U.S. Senator Amy Klobuchar and other Democrats are using the purported al-Shabab video encouraging attacks on the Mall of America to suggest Republicans are soft on national security.

"I just call on our Republican friends to get this bill done, to get these firefighters funded, to fund our security and not to send a message to al-Shabab that we're just going to shut down Homeland Security," Klobuchar said.

Minnesota law enforcement officials say a shutdown of the department would halt the flow of federal money to their agencies, which totaled at least $16 million last year, according to Homeland Security data provided by U.S. Rep. Betty McCollum's office.

Hennepin County Sheriff Rich Stanek said he has tapped those funds to pay officers' overtime as a result of the Mall of America threat.

"The grants will come to a stop," Stanek said. "We will not be able to access those monies for overtime patrols, other initiatives that we use including community outreach."

Stanek said he's been in contact with the state's entire congressional delegation to make clear what consequences a Homeland Security shutdown would have in Hennepin County.

Homeland Security officials say more than 80 percent of the department's employees nationwide would work without pay if no deal is reached by midnight Friday.
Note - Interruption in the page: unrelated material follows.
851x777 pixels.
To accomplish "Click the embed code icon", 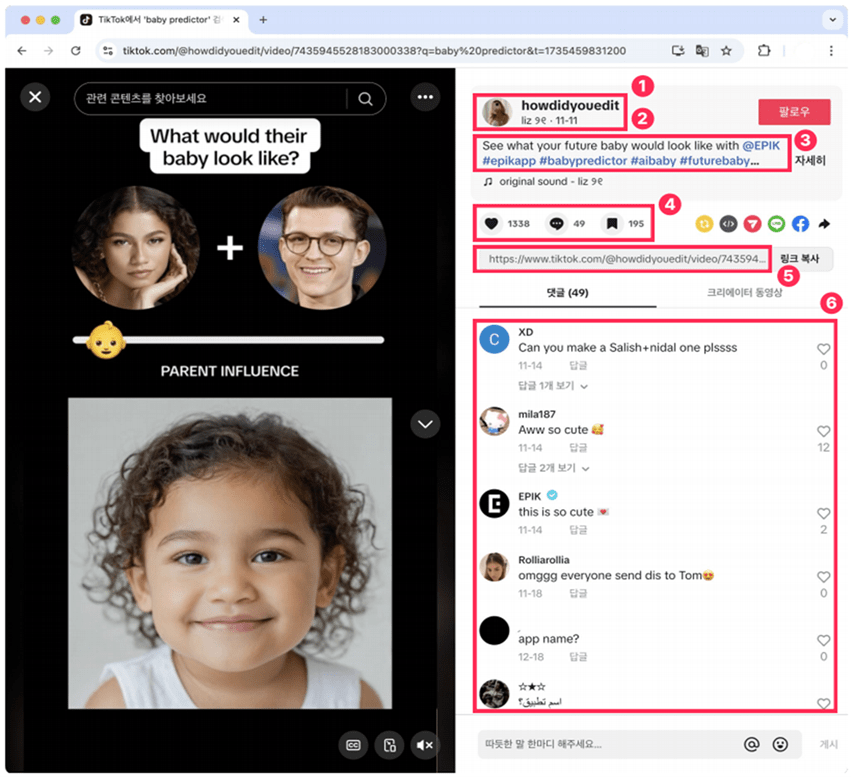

But U.S. Rep. John Kline, a Republican who represents Minnesota's 2nd District, said he anticipates a resolution soon, though possibly not by the Friday deadline.

"Protecting the nation's security is paramount. Not paying them for two or three or four or five days, does that destroy America's security? It's those things that I don't know," Kline said. "So I don't know if there's an interim step that we're going to take, I simply don't know. At some point, and I hope not very far down the road, you have to fund the Department of Homeland Security."

Republicans are deeply divided on how to proceed.

Senate Republicans have abandoned the fight and are pressing for a vote on a Homeland Security funding bill free of immigration-related provisions.

But many House Republicans insist they still want to fight President Obama's executive action through this spending bill.

Kline said House Republicans will meet tonight to hash out their differences.

One part of the script for such standoffs has stayed constant: Republicans have usually yielded at the last minute. Now that they control both the House and Senate for the first time in Obama's presidency, it's unclear whether they can rewrite that script.